ST. PAUL, Minn. (AP) — Workers at a Minnesota psychiatric facility are being hurt on the job more often due in part to a recent state law that has forced the facility to quickly admit more jail inmates.

Through November, the first full year since the law requiring that psychiatric hospitals accept mentally ill inmates from county jails took effect, 40 assaults have been reported at the Anoka-Metro Regional Treatment Center, according to state data. That's up from 24 such reports in 2013. Just this week, three staffers were hospitalized after being attacked by a patient, according to an employee.

To date, the change has ushered nearly 150 possibly violent and volatile inmates into facilities that state officials say aren't equipped to handle them. The result?

Workplace injury and assault reports at Anoka-Metro have climbed in 2014, though they remain on pace with 2012. One union's workers' compensation claims at the facility this year have nearly tripled compared to 2013.

"Staff are literally putting their lives on the line, and our injury rates will continue to go up," said Jackie Spanjers, a nurse and the local union president at Anoka-Metro. "It's not working."

State legislators unanimously passed the so-called 48-hour rule last year, hoping to stop county jails from being dumping grounds for the mentally ill after a man stabbed himself in the eyes while awaiting psychiatric care in a Hennepin County. The law requires a transfer within 48 hours, often ahead of patients waiting in hospitals — regardless of the severity of their condition.

Hennepin County Sheriff Rick Stanek and other law enforcement officials have defended the law. Stanek said up to 30 percent of inmates in the state's largest jail system suffer from mental health issues.

"The jail is not the best place for someone with a mental illness. They should be receiving psychiatric care in a state facility," Stanek said last year.

Since the law took effect in July 2013, 147 inmates have been moved from Minnesota jails to Anoka-Metro or other state-run facilities. Anoka-Metro has admitted many of those transfers, Deputy Human Services Commissioner Anne Barry said.

Disturbing stories of patients being improperly restrained or abused by caretakers have triggered reforms for how those patients are handled in Minnesota. At Anoka-Metro, some staff fear their clients after a string of workplace injuries.

Spanjers, 63, said she is recovering from a torn tendon in her shoulder suffered when a client shoved her into a counter in January. Another staff member suffered broken bones in his face earlier this year after being assaulted by a patient who had been transferred from a jail, she said.

The influx of inmates has eroded Spanjers' sense of safety at work. Clients from jail also pick fights with other patients or egg them on to hurt their caretakers, she said.

And though she agrees there are other factors behind the rise in workplace injuries — a hesitance to use force against potentially abusive patients chief among them — she said she and her co-workers believe the 48-hour rule is largely responsible.
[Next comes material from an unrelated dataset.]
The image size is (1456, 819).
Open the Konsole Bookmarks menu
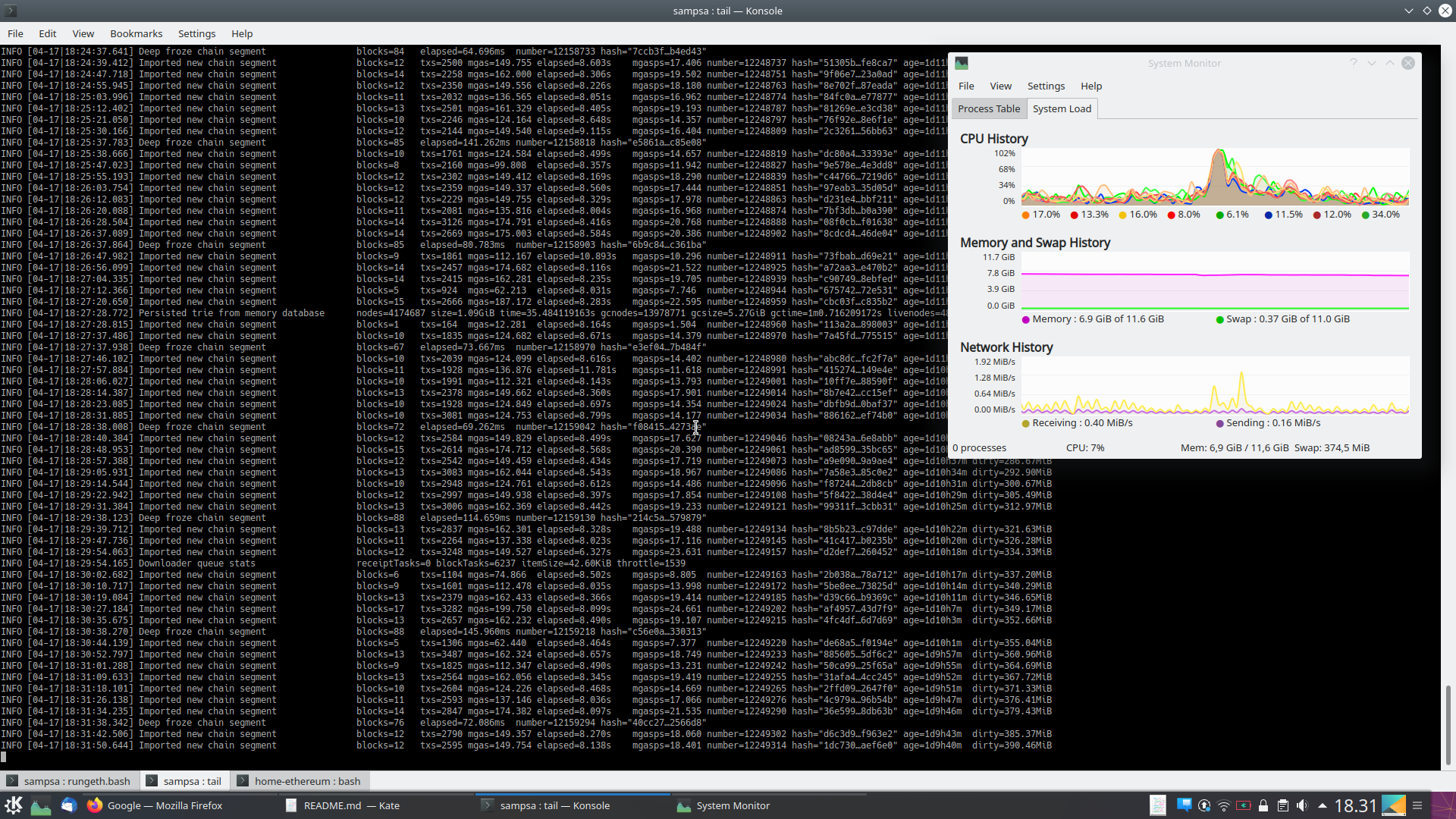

Deputy Human Services Comissioner Anne Barry put some of the blame on the 2013 law, too.

"We're complying with the 48-hour rule, but we did that law change pretty quickly," Barry said in an interview. "You never know what the unintended consequences are going to be."

Workplace injuries aren't the first of those consequences.

The law has strained the mental health system as a whole by creating a backlog of patients in psychiatric wards waiting for an opening at the state-run facilities.

"They used to send them to us, and now those beds are being filled by people who are coming to us directly from jail," Barry said.

The department plans to offer a bill next legislative session to address both issues by tweaking the 48-hour rule, but Barry said it's too early to say what those changes may entail.

State Sen. Kathy Sheran, a Mankato Democrat and chair of the Health, Human Services and Housing committee, said she thinks it's too early to undo or change the 2013 law.

For now, Sheran said the state should try to free up bed space at the state's psychiatric hospitals by moving out patients who don't need that level of care. Nearly a third of Anoka-Metro patients no longer need medical care, according to state data.